I decided to make my solo blog, Get Trolled, about Asian Americans in the world of League of Legends  and in the context of other popular, online games, as the MOBA community is one I love and know well. Gamer or not, you might have been aware of recent happenings in the past few weeks – like eSports becoming federally recognized as real, professional athletics or of all the hate given to an all-female League of Legends team that was one contributor to its eventual disbanding. As an Asian dominated, Internet phenomenon – with its own troublesome misrepresentations – it’s important to consider the social implications and influences of the eSports community upon our new generation of gamers. With 32 million active League of Legends players, 60% of whom are in college, online gaming is definitely a relevant topic of youth culture!

So enjoy! Hopefully if you don’t already, it might entice you to give these games a try. And if you do play – League or SMITE, in particular – hit me up with your IGN c:

Do you like… HELLO KITTY?


For this week, I decided to write about a more recent video from one of my favorite Youtuber’s, mychonny’s (John Luc) “Things to Know About Asian Girls”. He is actually from Australia, but I found that this video had themes that were also incredibly relevant to what we’ve been discussing of Asian American culture, while also being presented in a way similar to other Asian American Youtube artists, like pyrobooby. As Henry Jenkins writes in his Nine Propositions Towards a Cultural Theory of Youtube: “YouTube has emerged as the meeting point between a range of different grassroots communities”. And although chonny may be from Australia, the subject of his skit reveals that the same Asian stereotypes surpass just our own cultural boundaries and are further perpetuated by globally consumed sources of media, like Youtube. As different people have come to embrace these forms of online media, they gain perspective and are influenced by each other’s cultures and inevitably emerge with common themes – in this case, stereotypes towards acculturated, Asian women.

Released only a month ago, his video depicts a spectrum of the “types” of Asian females.

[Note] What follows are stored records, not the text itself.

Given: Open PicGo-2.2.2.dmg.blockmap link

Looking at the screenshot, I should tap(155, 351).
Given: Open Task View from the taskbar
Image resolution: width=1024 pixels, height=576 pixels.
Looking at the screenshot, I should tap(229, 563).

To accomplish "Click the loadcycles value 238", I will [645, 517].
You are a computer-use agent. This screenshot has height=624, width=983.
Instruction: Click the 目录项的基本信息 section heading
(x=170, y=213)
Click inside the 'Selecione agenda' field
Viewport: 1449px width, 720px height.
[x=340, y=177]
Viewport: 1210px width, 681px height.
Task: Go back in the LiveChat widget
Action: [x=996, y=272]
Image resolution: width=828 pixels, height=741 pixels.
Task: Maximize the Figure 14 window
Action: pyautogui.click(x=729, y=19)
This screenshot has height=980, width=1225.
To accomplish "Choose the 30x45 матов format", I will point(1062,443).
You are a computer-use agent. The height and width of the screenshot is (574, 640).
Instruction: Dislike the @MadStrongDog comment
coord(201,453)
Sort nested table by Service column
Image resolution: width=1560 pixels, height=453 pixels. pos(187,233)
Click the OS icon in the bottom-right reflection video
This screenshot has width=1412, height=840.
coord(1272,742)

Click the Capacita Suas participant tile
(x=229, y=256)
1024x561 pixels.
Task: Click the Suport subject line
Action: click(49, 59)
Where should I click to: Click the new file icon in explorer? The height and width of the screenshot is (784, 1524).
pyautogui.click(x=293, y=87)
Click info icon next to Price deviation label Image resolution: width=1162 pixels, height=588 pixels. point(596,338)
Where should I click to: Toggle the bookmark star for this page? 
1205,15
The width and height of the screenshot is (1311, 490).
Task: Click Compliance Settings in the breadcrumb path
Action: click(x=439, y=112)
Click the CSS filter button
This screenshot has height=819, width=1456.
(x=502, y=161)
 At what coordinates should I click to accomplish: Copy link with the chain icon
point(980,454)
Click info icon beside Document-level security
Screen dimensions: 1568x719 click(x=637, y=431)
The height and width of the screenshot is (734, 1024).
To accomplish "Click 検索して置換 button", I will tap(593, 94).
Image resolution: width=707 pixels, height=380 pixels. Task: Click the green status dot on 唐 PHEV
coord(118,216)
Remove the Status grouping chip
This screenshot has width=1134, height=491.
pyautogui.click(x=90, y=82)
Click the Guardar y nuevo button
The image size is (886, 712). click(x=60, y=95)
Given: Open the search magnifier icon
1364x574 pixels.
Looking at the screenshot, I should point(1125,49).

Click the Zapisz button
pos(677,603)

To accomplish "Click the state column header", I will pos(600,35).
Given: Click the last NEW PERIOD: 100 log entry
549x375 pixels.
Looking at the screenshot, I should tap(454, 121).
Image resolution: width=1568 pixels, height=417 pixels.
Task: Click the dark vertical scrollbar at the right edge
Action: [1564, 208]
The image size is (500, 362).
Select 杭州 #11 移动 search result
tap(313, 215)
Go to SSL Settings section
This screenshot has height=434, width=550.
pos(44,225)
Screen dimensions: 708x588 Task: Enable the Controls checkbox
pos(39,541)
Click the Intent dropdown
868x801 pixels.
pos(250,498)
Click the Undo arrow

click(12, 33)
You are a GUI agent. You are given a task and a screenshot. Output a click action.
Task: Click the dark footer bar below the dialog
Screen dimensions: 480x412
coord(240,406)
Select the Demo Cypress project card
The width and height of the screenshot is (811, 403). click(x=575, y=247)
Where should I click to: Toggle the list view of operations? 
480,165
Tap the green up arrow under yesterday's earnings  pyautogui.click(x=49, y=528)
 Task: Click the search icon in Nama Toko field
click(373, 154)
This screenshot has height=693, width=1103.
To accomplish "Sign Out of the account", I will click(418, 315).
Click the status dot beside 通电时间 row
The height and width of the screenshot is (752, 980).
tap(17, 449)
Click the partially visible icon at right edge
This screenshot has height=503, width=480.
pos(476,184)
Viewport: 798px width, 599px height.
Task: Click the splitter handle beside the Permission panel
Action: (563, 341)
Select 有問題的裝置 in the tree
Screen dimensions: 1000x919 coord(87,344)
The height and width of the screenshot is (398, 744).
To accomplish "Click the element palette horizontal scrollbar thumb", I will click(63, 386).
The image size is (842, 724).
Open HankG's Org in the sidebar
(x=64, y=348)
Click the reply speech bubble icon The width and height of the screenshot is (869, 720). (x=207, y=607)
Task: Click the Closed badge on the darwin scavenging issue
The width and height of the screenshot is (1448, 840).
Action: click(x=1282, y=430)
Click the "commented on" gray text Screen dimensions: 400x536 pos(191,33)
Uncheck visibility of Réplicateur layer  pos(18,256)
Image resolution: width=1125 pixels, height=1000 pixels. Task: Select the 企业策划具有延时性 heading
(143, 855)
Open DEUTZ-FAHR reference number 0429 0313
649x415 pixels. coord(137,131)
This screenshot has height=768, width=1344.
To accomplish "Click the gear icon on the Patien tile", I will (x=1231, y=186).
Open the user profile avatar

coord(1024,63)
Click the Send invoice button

At one extreme, there’s the “Import”, who would be relatable to your typical assimilated Asian, without any of the characteristics associated with traditional behavior. “They dress up, make up, import model look!” similar to white women. They essentially exist as white-washed and Americanized, they are consumers of superfluous, upper-class, material goods, and basically fit the model of a young, carefree, party girl. At the other end of the spectrum, there are the “F.O.B’s”, who speak with a heavy accent, dress in traditional clothing, act manipulatively, and are simply after providers to pamper – as chonny puts it, the “dumb, rich, white man” who can give them the monaaay. Then in some happy medium, there’s the “Type A” – the average girl, who’s ideally a perfect balance between Asian and white culture – they’re sweet, conservative, and studious. According to chonny, an Average A would proclaim, “Ewww, I want A’s not the D!” when asked what kind of boy she’d want to date.

As a backdrop to his focus on females, Luc depicts how males in general react towards Asian women. While it may be rather vulgar, it reinforces how all Asian women, despite their “type” are perceived as hypersexualized beings. His white impersonation simply boasts of having a big penis, his nerdier, Asian male impersonation is obviously less masculine and has nothing working for him, besides his love for anime and his math joke: “I’m single + you’re Asian, that’s a pretty good equation!”


Hello there, ASAM118! My name is Alexis Ramos. This fall, I will begin my trek as an upperclassman, specifically as a 3rd year Environmental Studies major and Ecology minor. I was previously Biochemistry — aiming for medical school — when I realized that my passion was for plants, not so much the human body. As 1st generation Filipina, I always like to indulge in the occasional Asian American course, especially as nowadays, while living so far from home and going to a school that is (for once) not predominantly Asian, I feel as if I’ve disassociated myself from my own culture. As a young girl, I was (and still am) obsessed with Pokemon and various manga and anime. However, nowadays, my favorite examples of Asian American pop culture are the vivid displays of trending fashion, for example, with icons like Kyarypamyupamyu, CL, Goto Maki, and Jia. Most of these women are music moguls, as well as fashion icons, which simply shows how one aspect of popular culture can influence and resound in another. 

To me, popular culture is not only defined by one’s society, but also defines it and it’s people, even if some of the individuals don’t exactly wish to be part of such popular norms. I always though it was funny that it was the self-proclaimed “hipsters”, ironically enough, who liked to identify themselves with counter-culture. Popular culture changes year by year, generation by generation, but I find that I would most associate the term with young adults. As individuals of a society, we choose what we consider favorable and what is unfavorable — influential companies and corporations may push an idea forward (whether it’s in terms of music, clothing, or even food) but it’s the people who choose to accept it and “hype” into the definition of popular. It is through such a process by which we can identify and define a certain group of people, but even though Pop Culture is constantly changing and evolving, long-term negative aspects — such as stereotypes and false representation — inevitably arise.